Eye tracking under dichoptic viewing conditions: a practical solution
- 1k Downloads
In several research contexts it is important to obtain eye-tracking measures while presenting visual stimuli independently to each of the two eyes (dichoptic stimulation). However, the hardware that allows dichoptic viewing, such as mirrors, often interferes with high-quality eye tracking, especially when using a video-based eye tracker. Here we detail an approach to combining mirror-based dichoptic stimulation with video-based eye tracking, centered on the fact that some mirrors, although they reflect visible light, are selectively transparent to the infrared wavelength range in which eye trackers record their signal. Although the method we propose is straightforward, affordable (on the order of US$1,000) and easy to implement, for many purposes it makes for an improvement over existing methods, which tend to require specialized equipment and often compromise on the quality of the visual stimulus and/or the eye tracking signal. The proposed method is compatible with standard display screens and eye trackers, and poses no additional limitations on the quality or nature of the stimulus presented or the data obtained. We include an evaluation of the quality of eye tracking data obtained using our method, and a practical guide to building a specific version of the setup used in our laboratories.

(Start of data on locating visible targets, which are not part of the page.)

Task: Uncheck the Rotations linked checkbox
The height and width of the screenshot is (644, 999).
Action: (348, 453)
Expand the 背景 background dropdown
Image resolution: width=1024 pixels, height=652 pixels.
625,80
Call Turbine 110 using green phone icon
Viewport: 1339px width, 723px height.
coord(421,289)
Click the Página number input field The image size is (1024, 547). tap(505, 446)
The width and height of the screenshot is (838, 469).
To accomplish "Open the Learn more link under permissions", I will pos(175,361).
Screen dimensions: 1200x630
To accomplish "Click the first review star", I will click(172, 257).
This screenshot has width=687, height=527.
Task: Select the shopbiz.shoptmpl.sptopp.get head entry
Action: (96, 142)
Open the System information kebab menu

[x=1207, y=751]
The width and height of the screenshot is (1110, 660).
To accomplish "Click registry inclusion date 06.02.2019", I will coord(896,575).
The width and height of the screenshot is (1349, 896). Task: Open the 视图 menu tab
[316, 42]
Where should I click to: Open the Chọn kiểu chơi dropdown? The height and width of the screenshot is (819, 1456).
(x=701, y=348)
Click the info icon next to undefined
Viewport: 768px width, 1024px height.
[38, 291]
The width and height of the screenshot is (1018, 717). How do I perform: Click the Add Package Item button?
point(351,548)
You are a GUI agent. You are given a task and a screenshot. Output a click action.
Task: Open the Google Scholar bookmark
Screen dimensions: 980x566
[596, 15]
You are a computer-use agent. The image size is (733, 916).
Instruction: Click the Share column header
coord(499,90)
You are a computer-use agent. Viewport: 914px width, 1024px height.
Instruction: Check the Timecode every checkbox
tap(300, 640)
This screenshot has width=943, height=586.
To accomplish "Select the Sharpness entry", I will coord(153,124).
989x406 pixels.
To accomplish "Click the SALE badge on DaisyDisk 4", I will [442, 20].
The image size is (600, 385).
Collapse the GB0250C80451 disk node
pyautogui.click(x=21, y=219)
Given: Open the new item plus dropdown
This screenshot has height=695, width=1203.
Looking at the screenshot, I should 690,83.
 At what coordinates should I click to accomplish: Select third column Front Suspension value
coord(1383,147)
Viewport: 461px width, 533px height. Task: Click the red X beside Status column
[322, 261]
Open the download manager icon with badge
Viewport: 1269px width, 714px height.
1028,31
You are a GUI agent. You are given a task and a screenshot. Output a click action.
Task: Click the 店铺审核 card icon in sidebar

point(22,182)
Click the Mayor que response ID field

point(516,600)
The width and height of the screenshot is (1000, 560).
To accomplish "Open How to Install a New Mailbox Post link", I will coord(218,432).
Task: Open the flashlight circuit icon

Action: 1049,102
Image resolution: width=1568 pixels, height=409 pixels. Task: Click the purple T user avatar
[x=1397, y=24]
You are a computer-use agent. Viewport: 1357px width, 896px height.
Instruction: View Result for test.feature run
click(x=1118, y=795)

KeywordsEye tracking Pupil Gaze Dichoptic viewing Stereoscope Mirror Infrared
Researchers of human behavior and cognition record participants’ eye dynamics for many purposes. Gaze direction and pupil size reveal much about a person’s cognitive states and hidden intentions (Naber et al., 2013). Gaze direction, for instance, can inform about factors such as attention allocation (Deubel & Schneider, 1996; Pastukhov & Braun, 2010) and decision making (Reddi & Carpenter, 2000), while pupil size reveals aspects of visual processing (Barbur, 2003; Naber & Nakayama, 2013) and task engagement (Gilzenrat et al., 2010), among other things. Dichoptic stimulus presentation, the practice of showing two distinct images to a participant’s two eyes, also has a range of purposes, for instance in 3D entertainment and research on 3D vision (Barendregt et al. 2015; Julesz, 1971; Held et al., 2012), as well as for experimental paradigms that center on interocular conflict, such as binocular rivalry and continuous flash suppression (Blake & Logothetis, 2002; Tsuchiya & Koch, 2005). It can be important to combine dichoptic presentation and eye-tracking within a single paradigm, for instance to evaluate eye movements in 3D scenes (Erkelens & Regan, 1986; Wismeijer et al, 2010) or ocular responses to visual input that remains unseen due to interocular conflict (Rothkirch et al., 2012; Spering et al., 2011). Nevertheless, combining the two techniques remains technically challenging and fraught with limitations, due to the simple fact that the components used to achieve dichoptic stimulation, such as mirrors or prisms, often interfere with the recording of the eyes. This is specifically true for approaches that use a camera for recording the eyes (i.e., video-based eye tracking), as these rely on an unobstructed line of sight to the eyes. In this paper we present a method we recently developed, that offers a convenient and simple solution to eye recording and dichoptic stimulus presentation in parallel.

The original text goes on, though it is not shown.